Older adults often produce weaker immune responses after vaccination because the immune system gradually loses strength with age. Researchers now believe that slowing this process of immune aging could improve vaccine protection.

Scientists at NDORMS have investigated whether spermidine, a natural compound found inside human cells and in certain foods, might help older immune systems respond more effectively to vaccination. Their findings were published in Aging Cell.

During the COVID-19 pandemic, older adults accounted for the vast majority of deaths. Although vaccines greatly reduced severe illness, many older people generated fewer protective antibodies and weaker T-cell responses than younger adults. Understanding why this happens has become an important goal for researchers.

The team recruited 40 healthy volunteers over the age of 65 who had already received three COVID-19 vaccine doses. Participants took either a daily spermidine supplement or a placebo for 13 weeks. Because the trial was randomized and double-blinded, neither participants nor researchers knew who received the active treatment until the study was completed.
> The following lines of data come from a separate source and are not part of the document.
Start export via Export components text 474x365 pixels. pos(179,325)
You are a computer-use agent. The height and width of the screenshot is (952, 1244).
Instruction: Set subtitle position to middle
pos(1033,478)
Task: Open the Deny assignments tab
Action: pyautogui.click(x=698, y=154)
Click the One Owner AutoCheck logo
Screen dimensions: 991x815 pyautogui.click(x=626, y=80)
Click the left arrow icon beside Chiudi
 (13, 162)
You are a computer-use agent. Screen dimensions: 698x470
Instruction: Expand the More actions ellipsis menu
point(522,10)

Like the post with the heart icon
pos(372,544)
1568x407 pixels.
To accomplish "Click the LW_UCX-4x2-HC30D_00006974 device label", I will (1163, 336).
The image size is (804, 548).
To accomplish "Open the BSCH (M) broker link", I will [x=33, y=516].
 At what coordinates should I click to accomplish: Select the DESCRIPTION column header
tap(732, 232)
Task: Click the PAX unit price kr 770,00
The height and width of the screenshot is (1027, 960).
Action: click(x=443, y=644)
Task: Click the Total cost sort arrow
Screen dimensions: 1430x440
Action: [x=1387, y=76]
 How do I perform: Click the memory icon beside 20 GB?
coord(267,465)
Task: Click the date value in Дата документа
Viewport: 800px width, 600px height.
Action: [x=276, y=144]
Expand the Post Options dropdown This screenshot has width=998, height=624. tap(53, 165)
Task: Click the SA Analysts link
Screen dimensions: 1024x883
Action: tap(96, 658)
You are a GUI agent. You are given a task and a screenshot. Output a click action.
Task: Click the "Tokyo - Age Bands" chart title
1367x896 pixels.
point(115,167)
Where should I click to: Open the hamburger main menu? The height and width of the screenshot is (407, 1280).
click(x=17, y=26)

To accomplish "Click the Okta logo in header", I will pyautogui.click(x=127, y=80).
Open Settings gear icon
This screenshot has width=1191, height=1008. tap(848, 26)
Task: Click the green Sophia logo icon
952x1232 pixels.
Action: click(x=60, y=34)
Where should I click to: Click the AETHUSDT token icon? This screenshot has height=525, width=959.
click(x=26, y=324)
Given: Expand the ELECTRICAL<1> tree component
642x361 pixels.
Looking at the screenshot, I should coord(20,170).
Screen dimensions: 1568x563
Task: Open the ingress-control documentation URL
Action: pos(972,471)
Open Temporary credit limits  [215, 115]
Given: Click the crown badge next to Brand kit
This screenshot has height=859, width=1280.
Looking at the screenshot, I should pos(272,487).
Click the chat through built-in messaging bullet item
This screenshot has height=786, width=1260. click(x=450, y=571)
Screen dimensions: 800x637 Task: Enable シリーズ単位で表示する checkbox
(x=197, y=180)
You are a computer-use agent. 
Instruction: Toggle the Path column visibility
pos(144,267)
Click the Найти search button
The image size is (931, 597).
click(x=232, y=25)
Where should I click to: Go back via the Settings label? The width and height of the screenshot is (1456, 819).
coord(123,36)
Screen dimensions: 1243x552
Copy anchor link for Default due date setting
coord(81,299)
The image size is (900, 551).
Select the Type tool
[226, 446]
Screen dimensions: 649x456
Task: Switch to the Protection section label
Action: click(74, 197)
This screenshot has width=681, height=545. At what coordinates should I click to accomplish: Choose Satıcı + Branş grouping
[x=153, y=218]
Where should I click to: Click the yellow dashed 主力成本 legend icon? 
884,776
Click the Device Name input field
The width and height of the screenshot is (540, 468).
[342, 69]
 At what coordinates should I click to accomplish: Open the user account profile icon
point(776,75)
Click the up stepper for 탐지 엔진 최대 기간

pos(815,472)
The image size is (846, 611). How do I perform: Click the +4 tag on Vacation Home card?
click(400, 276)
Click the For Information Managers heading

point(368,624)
Overall, the supplement proved safe. More importantly, researchers identified a subgroup of participants who had responded very poorly to vaccination despite receiving three doses. Their immune cells showed evidence of biological aging, including DNA damage and cellular senescence, meaning the cells had largely stopped functioning normally.

In these poorer responders, spermidine supplementation was associated with stronger antibody production, healthier B-cell responses, and improved ability to neutralize different coronavirus variants. The researchers also found evidence that spermidine stimulated autophagy, the natural process cells use to recycle damaged components and maintain healthy function.

These findings suggest that some cases of poor vaccine response may result from accelerated aging within immune cells rather than simply chronological age. If future studies confirm this idea, doctors might one day identify people most likely to benefit from therapies that target immune aging.

Despite the exciting results, important questions remain unanswered. The trial involved only 40 participants, making it far too small to determine whether spermidine should become part of routine healthcare. Researchers must also determine whether the same effects occur after influenza vaccines and other routine vaccinations.

Study analysis: The study’s strengths include its randomized placebo-controlled design and its focus on biological mechanisms explaining poor vaccine responses.

Its greatest limitation is the small number of participants, which means larger trials are essential before any clinical recommendations can be made. At present, the findings should be viewed as promising but preliminary.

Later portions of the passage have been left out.